Without a postmortem, COVID-19 as the cause of death cannot be ruled out. “A postmortem angiography, for example, can help identify the types of blood clots, which can be used to better understand this disease,” added Dr Arun.
In some cases, Dr Padmanabha said, the family of the deceased also are reluctant to report the death as COVID-19 as that may affect the burial process.
On August 10, an 11-member panel of medical experts, constituted by the Kerala government in March, submitted its report on the underreporting of COVID-19 deaths in the state, although it did not specify an exact figure of unaccounted fatalities.
These were some of their recommendations to the government: “The recent change in practice in recording COVID related deaths need to be reviewed in the light of WHO and ICMR guidelines and modification made. Clear guidelines on documenting COVID related deaths to be issued so that the government's position on this issue is unambiguous. An audit of all the COVID deaths so far to be made and necessary corrections made in official documents if necessary."
Four days later, on August 14, the government issued an evasive statement, a document, titled “Discussion paper, COVID 19, Ascertaining cause of deaths: Myths and Facts’.
The first ‘myth’ it tried to bust was “the state attributing the cause to the comorbidity and to refuse documenting COVID as the cause [sic].” Beyond the response of “this is wrong information,” it has not offered any substantial evidence to counter the claim. The government also denied changing the policy of reporting death when the number of deaths increased in the state by July when it started reporting community spread and clusters.

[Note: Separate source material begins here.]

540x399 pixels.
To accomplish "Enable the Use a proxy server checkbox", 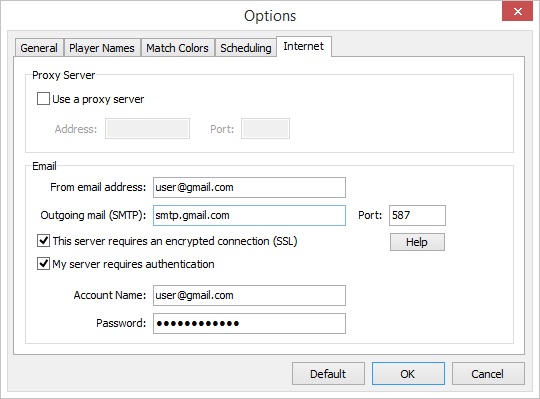I will pos(43,99).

According to Kerala’s new testing strategy (released on August 15), two samples should be collected from a person brought dead. While swab one is for provisional results via CB-NAAT (which is confirmatory), the second swab is sent to the National Institute of Virology (NIV) in Alappuzha for a confirmatory test. Sending samples to NIV, all experts TNM spoke to said, will cause delay and is a waste of resources.

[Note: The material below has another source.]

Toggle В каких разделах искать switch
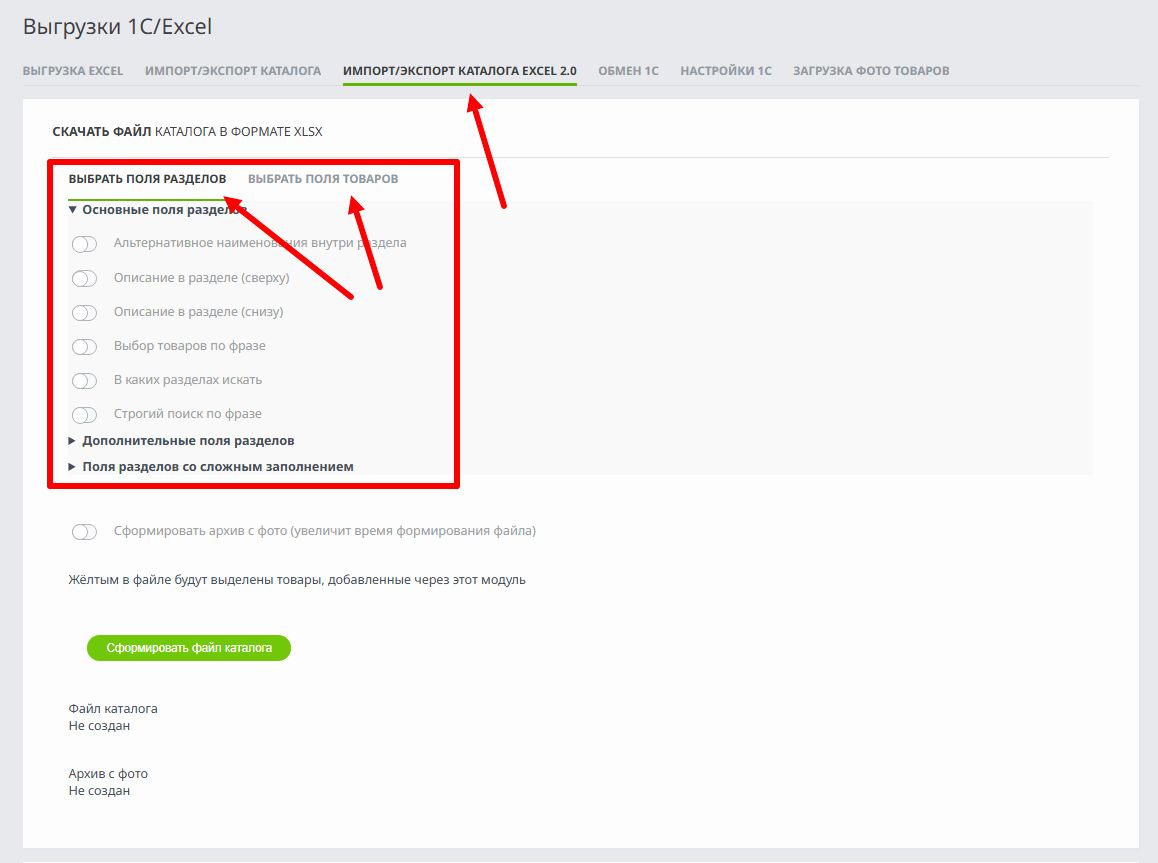The height and width of the screenshot is (863, 1158). pos(84,380)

“It is appropriate to send the second sample to NIV Alappuzha to avoid any undue controversies regarding the testing and the results,” defended the government document.
It also claimed that Kerala is the only state to test ‘brought dead bodies with suspected COVID-19’ for the disease. However, several states like Karnataka, Tamil Nadu and Telangana have been following a similar procedure.
Dr Abraham Varghese, president of the Indian Medical Association (IMA) Kerala unit, told TNM that they had requested the Chief Minister and Health Secretary for the treatment record and history of all patients for a survey. “We have to study several reasons that cause deaths due to COVID-19. However, we are yet to receive these reports,” he said.
While experts agree that the issue of underreporting is not unique to Kerala, Dr Arun said, “This is not a race for a medal. There should be transparency for the sake of good data on this new disease.”